Je bois une gorgée, écrase un moustique butinant ma main et contemple la petite tache rouge, fasciné par ce sang versé sur l’autel de la santé publique. Mon père change de sujet.
— Combien vous voulez de brochettes ? Il y a des brochettes d’agneau avec du boudin blanc, des brochettes de chorizo avec du boudin au beaufort, des brochettes de bœuf et des brochettes que je ne parviens plus à identifier. Sans oublier les sucettes mexicaines.
— Intéressant, comme nom, je lui dis.
— C’est du lard épicé, en fait.
— Ton boucher est inspiré.
— Tellement qu’il en a mal au foie. Vous voulez quoi, alors ?

Mon père fait des allers-retours entre la table et le barbecue. Ma mère nous surveille car nous buvons trop. Des flammes viennent lécher la viande, une fumée opaque nous enveloppe. On dirait l’automne. Je sirote mon whisky pendant que les vieux s’accrochent sur la puissance des braises. Ma femme lit le Trône de Fer. Elle glousse parfois, veut me dire quelque chose puis se ravise, ne voulant pas me gâcher l’histoire avant les milliers d’inconnus qui s’en chargeront.

Les brochettes arrivent au compte-gouttes, d’abord carbonisées et caoutchouteuses, puis tendres, puis crues, comme directement prélevées sur l’animal. Je desserre ma ceinture et dis :
— J’adore le tartare.
Mon père n’entend pas. Il me ressert un petit verre. Ma mère l’agrémente d’un regard noir. Un pollen atterrit dans l’œil de ma femme, qui en lâche sa sucette mexicaine.
— On ne gémit pas la bouche pleine, dis-je. Attends, il faut rincer ça à l’eau, pour une fois...
Ma mère emmène l’éborgnée dans la maison. Mon père se ressert un whisky en vitesse et me regarde. Nos loucheurs se croisent. Il me ressert.

— Hey, ’Pa, je crois qu’on a de la visite.
Mon père se retourne. Le type s’approche du portail. D’habitude, ils apportent une tomme, une salade ou la bonne parole. Mais celui-ci a les mains vides et le visage fermé. Mon père s’approche de l’homme, lui tend une pogne grasse qui reste quelques secondes en l’air, esseulée, avant de retomber mollement le long de son short taché. Le type ouvre la bouche.
— C’est à vous, le jardin ?
Il parle du petit carré cultivé dans le champ en face de la maison. Ma sœur vient de le faire retourner pour planter choux, courgettes et autres légumes exotiques.
— Oui, dit mon père.
— D’accord. Je vais faire remonter mon troupeau, ce soir.
— Très bien.
— Et c’est pas clôturé. Vous savez que pour l’assurance, vous êtes pas couvert si mes bêtes passent dessus.
— Pourquoi ça ?
— C’est pas clôturé.
— Oui, c’est pas clôturé. Mais comment dire... C’est mon terrain.
— Je comprends bien, mais l’assurance marchera pas.
— Mais vos vaches n’ont pas à passer là.
Le paysan marque un temps d’arrêt. Il se retourne, observe le champ en caressant son crâne luisant, puis regarde mon père. Un instant, je crois à une trêve, puis le type crache :
— Mais c’est pas clôturé. L’assurance prend pas ça en compte.
— Qu’est-ce que vous me dites, là ?
Mon père s’agite. Le type le regarde. Ma femme hurle à l’intérieur : un doigt a dû entrer dans son œil pollinisé. J’en profite pour me resservir.
— Je vous dis juste que ce soir je passe, conclut le paysan.
— Passez donc. On verra bien. Mais j’ai une Kalachnikov.
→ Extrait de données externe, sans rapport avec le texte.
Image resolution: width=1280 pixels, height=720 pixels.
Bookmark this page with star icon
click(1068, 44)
Le type part. Mon père revient.
— Cet imbécile. Tu sais combien de fois je lui ai acheté du lait ? Il s’en rappelle même pas, ce connard.
— Tu crois qu’il va faire passer ses vaches dans le champ ?
Mon père nous ressert. Je continue.
— En tout cas, le coup de la Kalachnikov, c’est pas plausible. T’aurais dû dire une 22.
— Mais non, des Kalach on en trouve partout, maintenant. Suffira bientôt de se baisser pour en ramasser une. Tiens, je vais au marché dimanche matin, je claque des doigts et j’ai une Kalach.
— N’empêche que dans le coin, y’a que des chasseurs, et personne chasse à la Kalach.
— T’es allé vérifier ? Y’en a bien des assez cons pour chasser à l’arc, alors...
Mon père boit et se ressert. Un nuage noir comme un jeudi de vingt-neuf s’élève au-dessus du barbecue.
— Il va venir, soupire le vieux. Cette buse avinée se souvenait pas de moi. Autant dire que ce soir, il se rappellera même pas de notre prise de bec... Il va ravager le champ de ta sœur.
— Ce sera pas le premier.
Mon père ne relève pas cette saillie fratricide. Il boit cul sec et se ressert.
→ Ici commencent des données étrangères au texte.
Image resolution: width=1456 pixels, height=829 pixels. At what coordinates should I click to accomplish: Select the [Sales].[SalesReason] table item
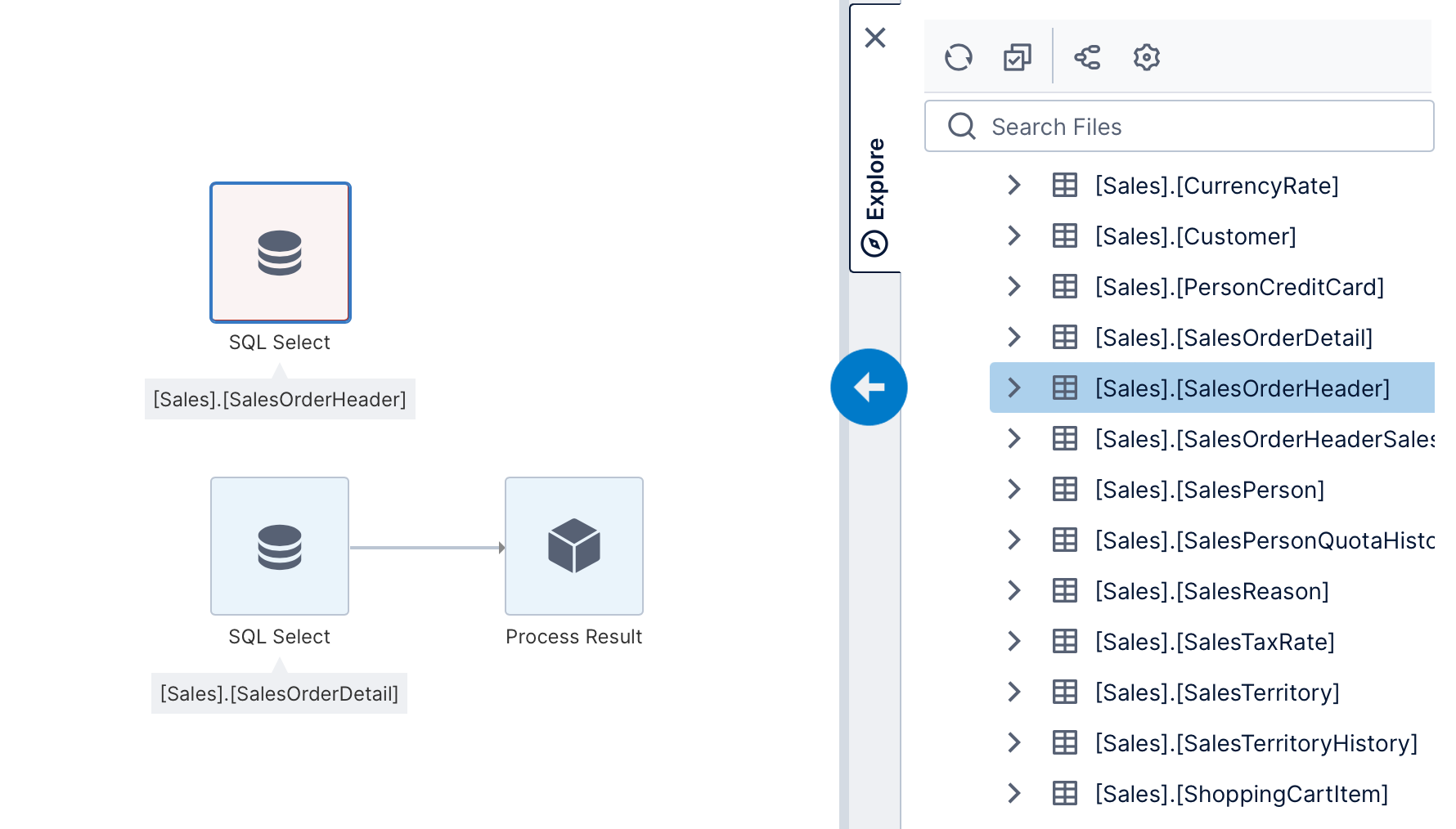(x=1211, y=591)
Les cloches de l’église me réveillent à dix-neuf heures. Je suis épuisé. La viande brûlée est particulièrement coriace pour l’estomac, et donc pour l’âme. Ma femme a repris sa lecture, mais elle a l’air distraite.
— Il se passe quoi ? je lui demande.
— Des morts, de l’inceste...
— Mais non, je veux dire, il se passe quoi dehors ?
— Ton père bloque le chemin du champ avec des poubelles.
— Quoi ? Pourquoi ?
— Il dit que ça empêchera le type de passer.
Je regarde le whisky. Il n’y a plus qu’un contenant noir et blanc et transparent. Je sors. Ma mère, écarlate comme une fraise bien mûre, hurle sur mon père, qui ressemble plutôt à une vieille tomate.
— Tu me fais honte !
— Oh, la dernière fois tu voulais que je cogne l’autre dégénéré avec sa tondeuse.
— Mais là ça va trop loin. Et puis l’autre m’empêchait de penser.
— Rien à foutre. Le jardin est en péril.
— C’est même pas ton jardin !
— Question de principe.
— Je rentre. Je ferme tout, tu te démerdes. Je vais voir Docteur House. Mais si tu te prends un coup de fusil ou un coup de boule, tu viendras pas me pourrir la fin de l’épisode.
— Les pugilats, ça me connaît. J’ai même pris un boomerang dans la gueule, un jour.
— C’est toi qui l’avais lancé ! Mais cette fois, compte pas sur moi pour te soigner.
Elle rentre. Je m’assois sur le banc avec mon carnet, pour prendre des notes. Mon père disparaît en contrebas dans la petite forêt de bambous, qui bruisse comme si une tempête arrivait. Il revient avec une longue tige à la main. Je me lève et l’arrête :
— Tu vas quand même pas le cogner ?
— Du bambou à la con ! Impossible de lui faire mal. Et puis, c’est juste pour taper sur le cul des vaches. Histoire qu’elles détruisent pas tout. Va aussi me chercher ton casse-tête aborigène.
Il sort une nouvelle bouteille de whisky et se ressert pour la route. Je le suis sur le whisky, mais pas dans le champ. Le casse-tête reste au grenier.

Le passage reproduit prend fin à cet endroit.